- [What you need to do]:
Take the lines from the beginning of the data below through the line holding "Click the green price-up triangle" and return exactly those.

- [Records provided]:
▬▬▬▬▬▬▬▬▬▬

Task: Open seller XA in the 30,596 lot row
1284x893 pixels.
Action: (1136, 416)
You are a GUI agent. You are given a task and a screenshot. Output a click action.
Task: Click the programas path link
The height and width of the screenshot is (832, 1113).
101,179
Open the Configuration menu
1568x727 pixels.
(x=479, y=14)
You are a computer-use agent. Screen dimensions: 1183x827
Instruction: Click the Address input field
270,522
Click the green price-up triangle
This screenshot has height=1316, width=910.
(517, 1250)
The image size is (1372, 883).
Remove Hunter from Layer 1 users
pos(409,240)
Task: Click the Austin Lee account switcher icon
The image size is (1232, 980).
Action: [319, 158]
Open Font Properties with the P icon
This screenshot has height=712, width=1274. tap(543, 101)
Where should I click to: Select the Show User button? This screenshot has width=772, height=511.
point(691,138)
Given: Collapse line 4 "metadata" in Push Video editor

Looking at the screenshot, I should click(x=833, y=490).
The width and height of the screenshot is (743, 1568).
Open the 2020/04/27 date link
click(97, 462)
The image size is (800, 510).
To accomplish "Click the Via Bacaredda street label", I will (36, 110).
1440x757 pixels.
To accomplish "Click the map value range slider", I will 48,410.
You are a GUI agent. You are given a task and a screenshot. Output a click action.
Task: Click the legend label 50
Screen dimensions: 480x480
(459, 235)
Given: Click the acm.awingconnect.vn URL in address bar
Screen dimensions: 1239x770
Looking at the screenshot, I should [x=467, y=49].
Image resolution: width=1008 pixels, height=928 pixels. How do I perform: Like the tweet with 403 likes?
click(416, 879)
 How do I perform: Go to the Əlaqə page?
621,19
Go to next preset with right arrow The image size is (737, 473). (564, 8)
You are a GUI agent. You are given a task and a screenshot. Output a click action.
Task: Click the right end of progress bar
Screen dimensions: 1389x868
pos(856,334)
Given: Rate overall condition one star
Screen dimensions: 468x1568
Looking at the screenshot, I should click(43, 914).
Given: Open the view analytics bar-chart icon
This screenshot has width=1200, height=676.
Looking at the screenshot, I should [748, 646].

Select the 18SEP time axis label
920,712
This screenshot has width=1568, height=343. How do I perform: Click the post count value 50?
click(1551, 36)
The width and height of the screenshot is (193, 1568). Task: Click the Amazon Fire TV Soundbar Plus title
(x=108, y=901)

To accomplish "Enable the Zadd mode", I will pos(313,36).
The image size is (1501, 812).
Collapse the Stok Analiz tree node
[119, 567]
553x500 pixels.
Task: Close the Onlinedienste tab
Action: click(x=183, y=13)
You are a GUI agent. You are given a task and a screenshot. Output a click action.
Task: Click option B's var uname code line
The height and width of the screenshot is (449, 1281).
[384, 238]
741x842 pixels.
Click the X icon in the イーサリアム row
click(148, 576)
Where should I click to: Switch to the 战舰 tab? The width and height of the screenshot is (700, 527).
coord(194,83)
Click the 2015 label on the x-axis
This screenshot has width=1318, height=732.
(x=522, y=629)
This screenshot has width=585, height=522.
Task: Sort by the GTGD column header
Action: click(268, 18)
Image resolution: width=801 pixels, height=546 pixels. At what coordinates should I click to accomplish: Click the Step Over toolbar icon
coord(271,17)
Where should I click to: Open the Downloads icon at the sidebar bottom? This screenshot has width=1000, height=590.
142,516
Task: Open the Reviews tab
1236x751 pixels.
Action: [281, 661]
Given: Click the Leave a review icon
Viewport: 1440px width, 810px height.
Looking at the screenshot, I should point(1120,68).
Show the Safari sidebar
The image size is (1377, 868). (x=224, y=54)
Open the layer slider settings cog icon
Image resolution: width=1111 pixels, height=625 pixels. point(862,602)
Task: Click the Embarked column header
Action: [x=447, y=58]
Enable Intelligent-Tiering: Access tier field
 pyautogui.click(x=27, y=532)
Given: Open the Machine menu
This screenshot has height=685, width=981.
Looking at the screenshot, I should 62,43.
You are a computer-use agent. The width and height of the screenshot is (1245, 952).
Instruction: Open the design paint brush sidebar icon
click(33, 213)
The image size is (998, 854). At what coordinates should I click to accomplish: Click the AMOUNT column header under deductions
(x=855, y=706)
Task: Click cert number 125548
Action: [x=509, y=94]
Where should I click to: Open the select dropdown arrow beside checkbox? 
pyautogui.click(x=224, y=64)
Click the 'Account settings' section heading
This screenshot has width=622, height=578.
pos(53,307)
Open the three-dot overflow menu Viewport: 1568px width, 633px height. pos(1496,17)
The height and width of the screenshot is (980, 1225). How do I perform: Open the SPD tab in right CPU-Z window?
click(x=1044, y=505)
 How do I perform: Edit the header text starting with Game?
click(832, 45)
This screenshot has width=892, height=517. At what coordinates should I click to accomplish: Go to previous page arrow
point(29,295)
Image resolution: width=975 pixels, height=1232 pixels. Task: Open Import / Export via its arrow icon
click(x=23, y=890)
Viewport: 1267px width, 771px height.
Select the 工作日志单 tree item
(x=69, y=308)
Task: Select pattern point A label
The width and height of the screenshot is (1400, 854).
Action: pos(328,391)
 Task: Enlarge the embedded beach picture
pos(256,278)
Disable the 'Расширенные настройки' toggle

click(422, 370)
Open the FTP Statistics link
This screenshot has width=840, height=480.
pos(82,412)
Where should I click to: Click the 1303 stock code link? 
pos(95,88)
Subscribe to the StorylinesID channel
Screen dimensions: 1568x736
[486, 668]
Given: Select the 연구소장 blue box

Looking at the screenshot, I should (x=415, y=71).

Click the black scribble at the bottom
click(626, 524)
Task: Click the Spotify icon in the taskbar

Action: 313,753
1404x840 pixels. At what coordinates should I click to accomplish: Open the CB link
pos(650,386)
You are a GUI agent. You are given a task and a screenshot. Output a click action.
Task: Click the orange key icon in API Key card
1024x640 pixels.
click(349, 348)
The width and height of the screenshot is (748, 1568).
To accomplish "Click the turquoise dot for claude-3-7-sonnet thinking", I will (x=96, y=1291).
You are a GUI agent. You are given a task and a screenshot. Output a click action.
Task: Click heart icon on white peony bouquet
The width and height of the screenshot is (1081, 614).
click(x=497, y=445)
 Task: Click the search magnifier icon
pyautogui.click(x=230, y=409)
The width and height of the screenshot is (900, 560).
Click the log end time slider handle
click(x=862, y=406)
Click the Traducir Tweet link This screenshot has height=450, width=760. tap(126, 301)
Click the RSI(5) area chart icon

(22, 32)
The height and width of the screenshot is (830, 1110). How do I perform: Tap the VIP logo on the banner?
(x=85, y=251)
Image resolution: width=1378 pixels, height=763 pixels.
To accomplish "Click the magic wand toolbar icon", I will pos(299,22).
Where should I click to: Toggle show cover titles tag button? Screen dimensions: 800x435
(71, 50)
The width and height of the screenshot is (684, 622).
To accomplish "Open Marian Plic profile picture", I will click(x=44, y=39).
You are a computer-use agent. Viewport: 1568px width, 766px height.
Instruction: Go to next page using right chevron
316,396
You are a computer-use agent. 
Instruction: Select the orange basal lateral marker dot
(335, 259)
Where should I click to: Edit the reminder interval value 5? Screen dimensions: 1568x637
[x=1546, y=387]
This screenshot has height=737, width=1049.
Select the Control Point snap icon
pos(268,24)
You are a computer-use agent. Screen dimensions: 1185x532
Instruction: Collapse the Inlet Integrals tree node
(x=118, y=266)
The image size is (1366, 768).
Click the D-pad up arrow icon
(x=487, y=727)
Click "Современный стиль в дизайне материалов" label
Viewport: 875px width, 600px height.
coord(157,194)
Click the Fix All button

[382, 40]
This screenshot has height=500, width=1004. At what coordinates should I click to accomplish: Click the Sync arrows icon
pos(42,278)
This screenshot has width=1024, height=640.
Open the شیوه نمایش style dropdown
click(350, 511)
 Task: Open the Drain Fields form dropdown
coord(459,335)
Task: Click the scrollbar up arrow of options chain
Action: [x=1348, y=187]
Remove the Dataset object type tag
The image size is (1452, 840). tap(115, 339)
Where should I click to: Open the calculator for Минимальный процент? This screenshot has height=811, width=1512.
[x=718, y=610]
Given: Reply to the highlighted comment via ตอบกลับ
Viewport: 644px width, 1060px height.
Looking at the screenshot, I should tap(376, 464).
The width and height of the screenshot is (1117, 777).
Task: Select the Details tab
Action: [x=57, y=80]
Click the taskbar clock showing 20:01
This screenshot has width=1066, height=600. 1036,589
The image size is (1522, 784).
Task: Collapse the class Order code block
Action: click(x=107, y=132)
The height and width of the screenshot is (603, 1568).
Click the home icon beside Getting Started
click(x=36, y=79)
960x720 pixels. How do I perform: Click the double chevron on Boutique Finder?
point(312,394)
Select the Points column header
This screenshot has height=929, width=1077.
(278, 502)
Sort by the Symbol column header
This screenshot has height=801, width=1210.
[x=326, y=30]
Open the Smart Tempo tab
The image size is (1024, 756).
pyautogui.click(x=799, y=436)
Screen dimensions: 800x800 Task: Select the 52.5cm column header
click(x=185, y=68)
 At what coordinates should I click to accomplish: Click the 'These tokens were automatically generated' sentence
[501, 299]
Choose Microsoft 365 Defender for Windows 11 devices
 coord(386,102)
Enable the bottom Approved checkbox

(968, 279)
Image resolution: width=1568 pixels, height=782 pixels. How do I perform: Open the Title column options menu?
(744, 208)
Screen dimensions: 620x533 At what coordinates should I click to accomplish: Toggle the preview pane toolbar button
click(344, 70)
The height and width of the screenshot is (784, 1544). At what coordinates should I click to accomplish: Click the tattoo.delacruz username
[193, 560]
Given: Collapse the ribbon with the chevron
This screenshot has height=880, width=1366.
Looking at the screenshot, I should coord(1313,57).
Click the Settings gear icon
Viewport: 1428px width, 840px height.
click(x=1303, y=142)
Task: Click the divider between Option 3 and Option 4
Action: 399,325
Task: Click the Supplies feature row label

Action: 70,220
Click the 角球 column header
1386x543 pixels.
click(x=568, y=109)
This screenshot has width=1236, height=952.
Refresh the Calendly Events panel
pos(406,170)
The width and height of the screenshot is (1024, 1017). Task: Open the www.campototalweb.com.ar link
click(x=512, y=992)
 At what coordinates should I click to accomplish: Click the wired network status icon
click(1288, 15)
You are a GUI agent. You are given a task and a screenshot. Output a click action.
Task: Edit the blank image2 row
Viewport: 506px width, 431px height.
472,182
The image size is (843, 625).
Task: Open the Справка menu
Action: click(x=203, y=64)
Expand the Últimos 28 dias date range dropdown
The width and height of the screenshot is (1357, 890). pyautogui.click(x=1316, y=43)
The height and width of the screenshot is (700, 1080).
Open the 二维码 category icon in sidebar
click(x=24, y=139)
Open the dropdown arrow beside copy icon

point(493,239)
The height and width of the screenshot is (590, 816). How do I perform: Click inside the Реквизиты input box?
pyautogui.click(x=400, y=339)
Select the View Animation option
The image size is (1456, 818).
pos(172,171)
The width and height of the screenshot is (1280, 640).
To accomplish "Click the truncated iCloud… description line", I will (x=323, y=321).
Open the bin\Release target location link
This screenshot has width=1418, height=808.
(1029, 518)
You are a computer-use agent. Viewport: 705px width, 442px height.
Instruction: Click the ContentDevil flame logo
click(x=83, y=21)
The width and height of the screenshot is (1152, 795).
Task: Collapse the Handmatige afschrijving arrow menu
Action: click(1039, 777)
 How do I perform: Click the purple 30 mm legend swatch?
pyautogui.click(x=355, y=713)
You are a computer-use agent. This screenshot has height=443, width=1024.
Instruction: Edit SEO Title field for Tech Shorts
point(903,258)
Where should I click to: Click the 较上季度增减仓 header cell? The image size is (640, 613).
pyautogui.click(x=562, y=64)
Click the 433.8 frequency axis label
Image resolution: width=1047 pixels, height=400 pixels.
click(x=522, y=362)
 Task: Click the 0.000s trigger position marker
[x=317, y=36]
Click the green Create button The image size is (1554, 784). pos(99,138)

▬▬▬▬▬▬▬▬▬▬

- [Answer for the task]:
Task: Open seller XA in the 30,596 lot row
1284x893 pixels.
Action: (1136, 416)
You are a GUI agent. You are given a task and a screenshot. Output a click action.
Task: Click the programas path link
The height and width of the screenshot is (832, 1113).
101,179
Open the Configuration menu
1568x727 pixels.
(x=479, y=14)
You are a computer-use agent. Screen dimensions: 1183x827
Instruction: Click the Address input field
270,522
Click the green price-up triangle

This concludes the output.